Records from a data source
START
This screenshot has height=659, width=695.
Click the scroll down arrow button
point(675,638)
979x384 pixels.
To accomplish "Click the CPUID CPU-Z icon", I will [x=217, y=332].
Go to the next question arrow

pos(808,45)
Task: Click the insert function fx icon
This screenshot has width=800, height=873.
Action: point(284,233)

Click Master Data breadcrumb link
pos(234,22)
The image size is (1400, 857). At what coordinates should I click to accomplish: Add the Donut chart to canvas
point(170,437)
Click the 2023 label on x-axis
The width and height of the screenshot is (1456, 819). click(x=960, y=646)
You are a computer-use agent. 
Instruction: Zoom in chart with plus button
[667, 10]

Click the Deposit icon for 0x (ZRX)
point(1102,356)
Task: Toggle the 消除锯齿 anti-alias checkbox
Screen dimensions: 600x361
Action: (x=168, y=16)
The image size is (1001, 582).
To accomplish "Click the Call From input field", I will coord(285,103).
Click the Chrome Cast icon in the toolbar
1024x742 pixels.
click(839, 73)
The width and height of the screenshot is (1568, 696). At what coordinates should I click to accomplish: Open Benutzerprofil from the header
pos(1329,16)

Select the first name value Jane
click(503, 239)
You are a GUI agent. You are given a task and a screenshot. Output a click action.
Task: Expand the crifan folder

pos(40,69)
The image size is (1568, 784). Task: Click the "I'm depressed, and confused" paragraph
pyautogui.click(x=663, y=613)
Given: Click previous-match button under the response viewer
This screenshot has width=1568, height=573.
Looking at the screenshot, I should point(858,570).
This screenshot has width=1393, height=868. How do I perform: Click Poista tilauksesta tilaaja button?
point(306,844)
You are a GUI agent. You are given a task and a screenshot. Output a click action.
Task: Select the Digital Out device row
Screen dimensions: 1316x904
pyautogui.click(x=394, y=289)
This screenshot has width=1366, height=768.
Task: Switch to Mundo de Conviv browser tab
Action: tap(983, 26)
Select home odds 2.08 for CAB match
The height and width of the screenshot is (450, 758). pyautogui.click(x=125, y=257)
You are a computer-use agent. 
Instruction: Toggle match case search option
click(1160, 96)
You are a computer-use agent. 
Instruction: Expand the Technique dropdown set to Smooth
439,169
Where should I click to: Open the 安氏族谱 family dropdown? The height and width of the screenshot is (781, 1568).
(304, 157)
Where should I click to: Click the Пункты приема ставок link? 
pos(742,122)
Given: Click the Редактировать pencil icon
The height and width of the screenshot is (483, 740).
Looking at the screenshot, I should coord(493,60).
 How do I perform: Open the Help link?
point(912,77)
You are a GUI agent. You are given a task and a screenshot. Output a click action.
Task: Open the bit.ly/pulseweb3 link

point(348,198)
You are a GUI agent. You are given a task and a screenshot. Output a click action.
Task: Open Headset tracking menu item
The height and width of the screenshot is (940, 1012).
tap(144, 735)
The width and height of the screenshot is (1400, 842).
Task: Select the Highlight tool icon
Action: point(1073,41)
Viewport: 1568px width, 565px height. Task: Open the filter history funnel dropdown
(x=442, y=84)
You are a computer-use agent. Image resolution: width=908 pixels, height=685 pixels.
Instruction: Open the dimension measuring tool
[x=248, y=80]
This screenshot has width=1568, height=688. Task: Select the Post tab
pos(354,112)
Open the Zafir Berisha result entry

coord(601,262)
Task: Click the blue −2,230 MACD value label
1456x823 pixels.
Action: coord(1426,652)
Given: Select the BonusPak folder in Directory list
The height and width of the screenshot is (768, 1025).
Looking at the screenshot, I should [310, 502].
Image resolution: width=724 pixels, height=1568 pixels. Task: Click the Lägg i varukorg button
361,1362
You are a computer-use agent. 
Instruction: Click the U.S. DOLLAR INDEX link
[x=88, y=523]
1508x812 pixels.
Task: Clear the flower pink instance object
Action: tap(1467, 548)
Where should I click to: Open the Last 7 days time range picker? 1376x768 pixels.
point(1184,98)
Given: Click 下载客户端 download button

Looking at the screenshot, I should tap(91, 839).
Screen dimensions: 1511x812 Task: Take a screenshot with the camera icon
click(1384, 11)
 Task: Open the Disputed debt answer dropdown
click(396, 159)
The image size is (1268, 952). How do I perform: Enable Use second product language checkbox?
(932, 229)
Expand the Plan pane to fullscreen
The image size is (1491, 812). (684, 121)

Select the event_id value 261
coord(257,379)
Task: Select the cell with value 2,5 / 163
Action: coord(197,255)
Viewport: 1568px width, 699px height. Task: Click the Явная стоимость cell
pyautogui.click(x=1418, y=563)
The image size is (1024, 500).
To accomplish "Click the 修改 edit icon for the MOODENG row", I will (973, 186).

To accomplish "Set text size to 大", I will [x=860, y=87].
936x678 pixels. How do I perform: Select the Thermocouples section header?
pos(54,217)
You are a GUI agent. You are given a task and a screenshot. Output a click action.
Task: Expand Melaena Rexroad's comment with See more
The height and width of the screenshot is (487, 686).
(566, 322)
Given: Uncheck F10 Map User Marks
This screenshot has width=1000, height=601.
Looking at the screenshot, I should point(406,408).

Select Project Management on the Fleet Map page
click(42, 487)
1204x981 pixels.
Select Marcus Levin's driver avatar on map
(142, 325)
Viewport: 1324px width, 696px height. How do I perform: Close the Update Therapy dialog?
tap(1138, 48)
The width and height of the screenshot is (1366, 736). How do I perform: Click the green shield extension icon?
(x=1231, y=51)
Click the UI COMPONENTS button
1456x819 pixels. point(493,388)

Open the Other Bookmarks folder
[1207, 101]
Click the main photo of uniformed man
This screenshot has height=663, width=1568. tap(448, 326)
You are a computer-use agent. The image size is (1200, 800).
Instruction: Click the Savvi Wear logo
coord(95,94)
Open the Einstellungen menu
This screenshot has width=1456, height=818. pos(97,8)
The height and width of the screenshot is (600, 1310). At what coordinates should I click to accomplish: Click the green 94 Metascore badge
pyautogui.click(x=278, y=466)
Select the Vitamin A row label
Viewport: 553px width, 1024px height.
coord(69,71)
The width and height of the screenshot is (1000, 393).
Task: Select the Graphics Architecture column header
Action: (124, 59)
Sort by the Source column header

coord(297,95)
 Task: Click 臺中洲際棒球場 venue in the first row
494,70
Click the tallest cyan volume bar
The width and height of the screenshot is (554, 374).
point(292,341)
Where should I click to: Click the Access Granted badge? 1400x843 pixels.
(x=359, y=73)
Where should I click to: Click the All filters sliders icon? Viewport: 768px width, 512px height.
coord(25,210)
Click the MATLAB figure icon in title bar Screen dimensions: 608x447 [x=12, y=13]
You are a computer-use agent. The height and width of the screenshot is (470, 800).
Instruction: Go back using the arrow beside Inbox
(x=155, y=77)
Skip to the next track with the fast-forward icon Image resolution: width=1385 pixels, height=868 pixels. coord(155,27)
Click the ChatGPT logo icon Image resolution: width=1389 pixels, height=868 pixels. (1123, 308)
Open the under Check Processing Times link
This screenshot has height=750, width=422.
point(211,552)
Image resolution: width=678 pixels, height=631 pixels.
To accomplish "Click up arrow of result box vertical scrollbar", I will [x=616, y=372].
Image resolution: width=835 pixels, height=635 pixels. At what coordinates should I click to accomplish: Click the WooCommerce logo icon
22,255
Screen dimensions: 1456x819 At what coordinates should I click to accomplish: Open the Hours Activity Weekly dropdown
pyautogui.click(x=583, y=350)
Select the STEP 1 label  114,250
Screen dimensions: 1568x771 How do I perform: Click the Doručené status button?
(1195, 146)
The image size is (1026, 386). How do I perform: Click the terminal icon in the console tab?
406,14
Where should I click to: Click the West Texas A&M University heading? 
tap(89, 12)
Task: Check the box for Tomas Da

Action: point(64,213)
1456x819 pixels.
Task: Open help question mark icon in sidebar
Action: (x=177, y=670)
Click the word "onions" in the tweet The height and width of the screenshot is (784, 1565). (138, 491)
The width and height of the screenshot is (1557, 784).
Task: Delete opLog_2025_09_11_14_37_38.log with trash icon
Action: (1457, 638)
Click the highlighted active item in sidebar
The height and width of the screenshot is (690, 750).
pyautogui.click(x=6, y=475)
END
▸ Given task
Repeat the entries word for word, starting at the beginning and ending at the line that contains "pyautogui.click(x=663, y=613)", with both of those lines included.

▸ Solution to this exercise
This screenshot has height=659, width=695.
Click the scroll down arrow button
point(675,638)
979x384 pixels.
To accomplish "Click the CPUID CPU-Z icon", I will [x=217, y=332].
Go to the next question arrow

pos(808,45)
Task: Click the insert function fx icon
This screenshot has width=800, height=873.
Action: point(284,233)

Click Master Data breadcrumb link
pos(234,22)
The image size is (1400, 857). At what coordinates should I click to accomplish: Add the Donut chart to canvas
point(170,437)
Click the 2023 label on x-axis
The width and height of the screenshot is (1456, 819). click(x=960, y=646)
You are a computer-use agent. 
Instruction: Zoom in chart with plus button
[667, 10]

Click the Deposit icon for 0x (ZRX)
point(1102,356)
Task: Toggle the 消除锯齿 anti-alias checkbox
Screen dimensions: 600x361
Action: (x=168, y=16)
The image size is (1001, 582).
To accomplish "Click the Call From input field", I will coord(285,103).
Click the Chrome Cast icon in the toolbar
1024x742 pixels.
click(839, 73)
The width and height of the screenshot is (1568, 696). At what coordinates should I click to accomplish: Open Benutzerprofil from the header
pos(1329,16)

Select the first name value Jane
click(503, 239)
You are a GUI agent. You are given a task and a screenshot. Output a click action.
Task: Expand the crifan folder

pos(40,69)
The image size is (1568, 784). Task: Click the "I'm depressed, and confused" paragraph
pyautogui.click(x=663, y=613)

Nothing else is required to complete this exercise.